Secara teologis, agama memang tidak secara langsung mendiskriminasi perempuan. Penindasan, diskriminasi, marginalisasi, dan sejenisnya terhadap perempuan, sejatinya dibentuk oleh ketidakadilan struktural yang disebabkan oleh keyakinan gender dalam masyarakat. Namun harus diakui, perilaku bias gender yang mengakar dalam masyarakat, sehingga membentuk masyarakat patriarkhi, tiada lain disebabkan oleh penafsiran atas ajaran agama.
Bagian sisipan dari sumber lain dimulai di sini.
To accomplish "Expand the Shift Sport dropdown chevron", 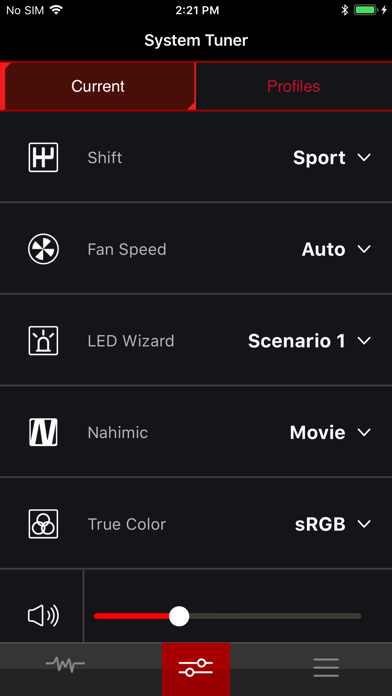I will click(x=364, y=158).
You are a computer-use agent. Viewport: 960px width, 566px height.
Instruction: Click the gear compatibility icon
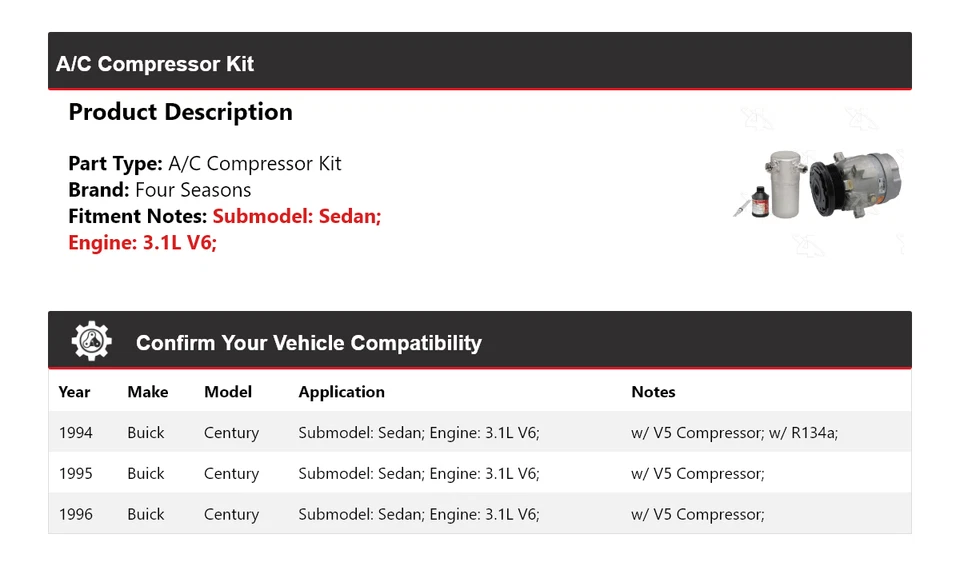click(x=91, y=342)
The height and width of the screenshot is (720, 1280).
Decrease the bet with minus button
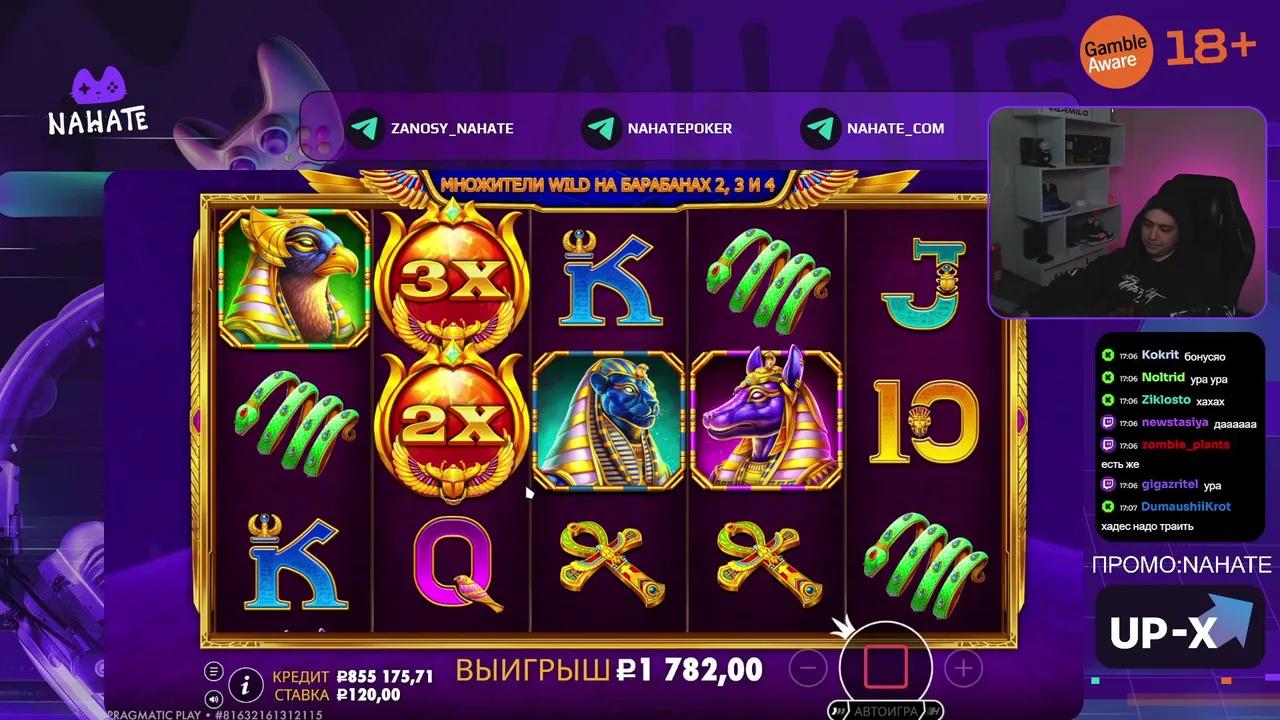tap(808, 668)
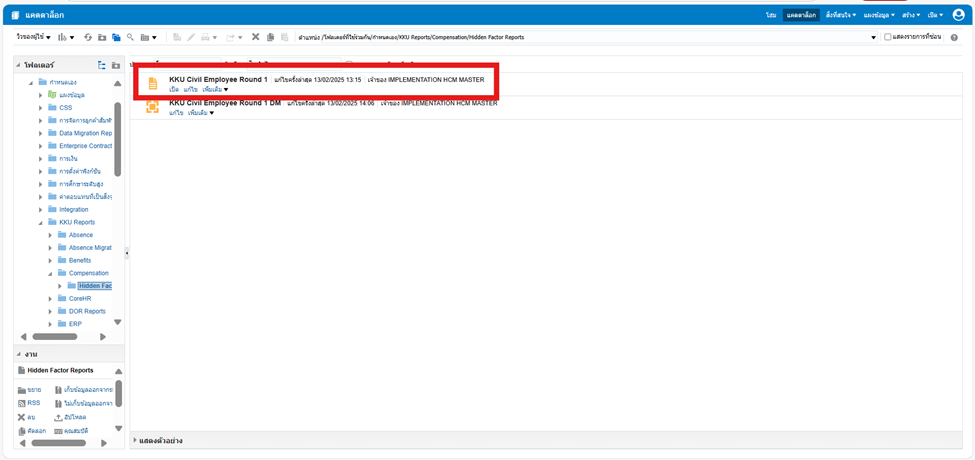Click the RSS icon in the tasks panel
Screen dimensions: 975x460
(22, 403)
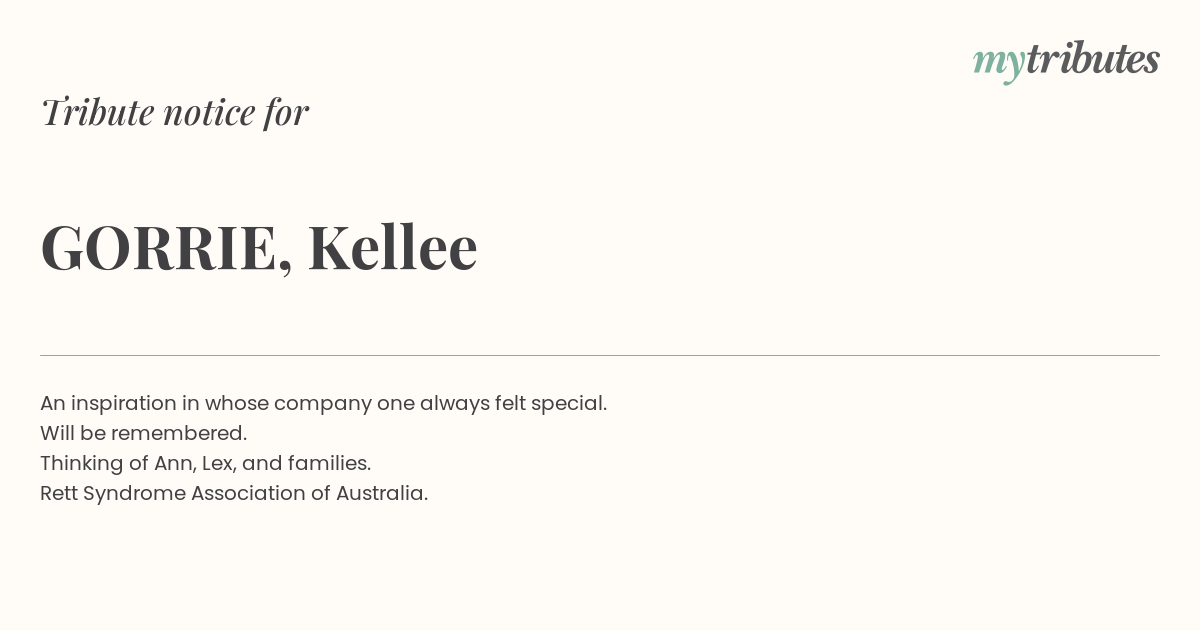Viewport: 1200px width, 630px height.
Task: Click the word "remembered" in the message
Action: pos(176,433)
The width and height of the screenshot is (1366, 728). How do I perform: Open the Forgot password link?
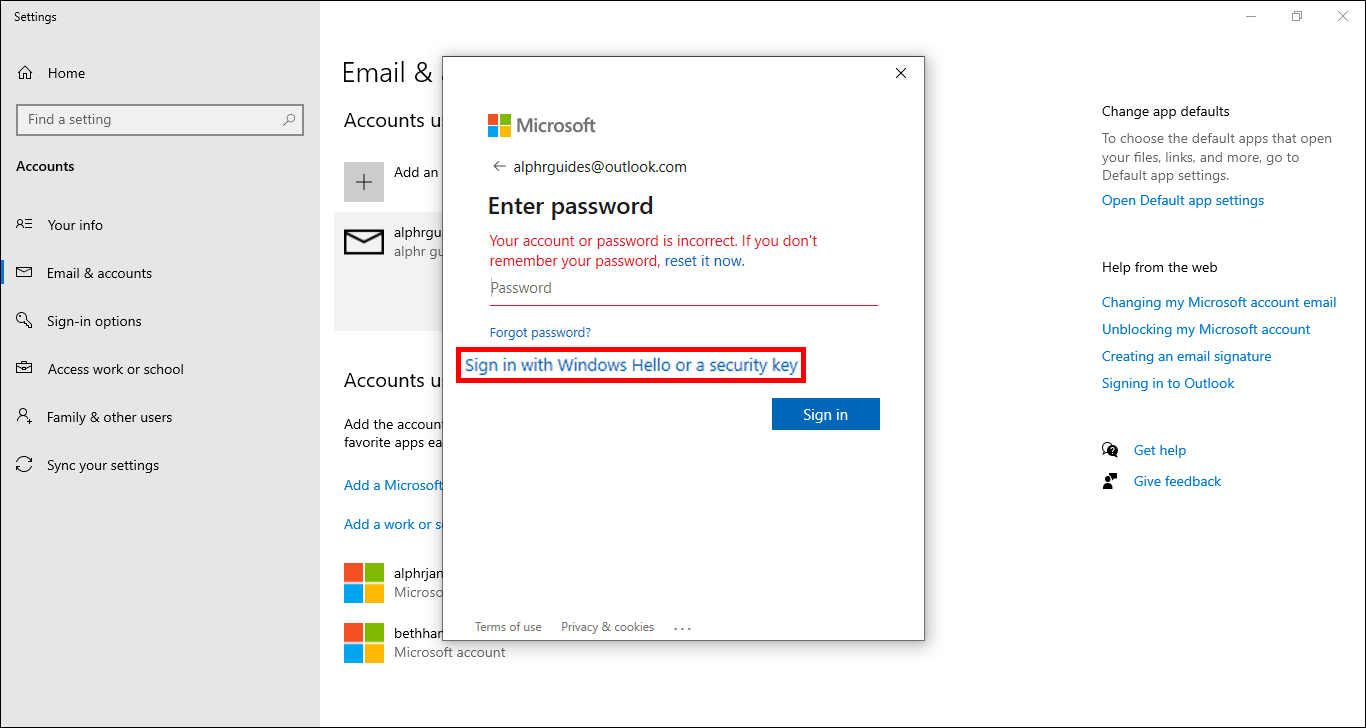click(x=540, y=331)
Sebab, agama dalam masyarakat relegius, merupakan kekuatan besar dalam proses pembentukan sejarah kebudayaan manusia.
Budaya patriarkhi dalam masyarakat yang sudah menjadi adat dan tradisi, berasal dari doktrin-doktrin agama yang diinternalisasi secara masif dalam masyarakat. Hal itulah yang menyebabkan perempuan selalu berada di garis belakang. Adanya penafsiran ajaran agama yang tidak ramah perempuan, menyebabkan mereka tidak leluasa mengukir hidupnya, hingga harus puas menjadi pelayan laki-laki. Mereka tertinggal dalam banyak hal, mulai dari aspek pendidikan, ekonomi, dan sosial hingga politik.
Tradisi masyarakat meyakini bahwa anak laki-laki harus diutamakan dalam segala hal. Cita-cita, keinginan, mimpi, bahkan obsesinya harus diperjuangkan dan didahulukan daripada keinginan anak perempuan. Karenanya, anak laki-laki bisa mengenyam pendidikan setingi-tingginya, leluasa mengukir impian, dan mendesain perjalanan hidupnya. Sementara bagi perempuan, mereka sama sekali tidak leluasa mengatur jalan hidupnya sendiri, senantiasa dibayang-bayangi larangan orang tua, cibiran tetangga, juga fatwa melalui dalil-dalil agama yang membatasi ruang aktualisasi perempuan. Seorang perempuan dilarang memiliki impian tentang apa pun. Mereka terbatasi dalam banyak hal, ribuan fatwa telah siap mengerangking perjalanan hidup perempuan.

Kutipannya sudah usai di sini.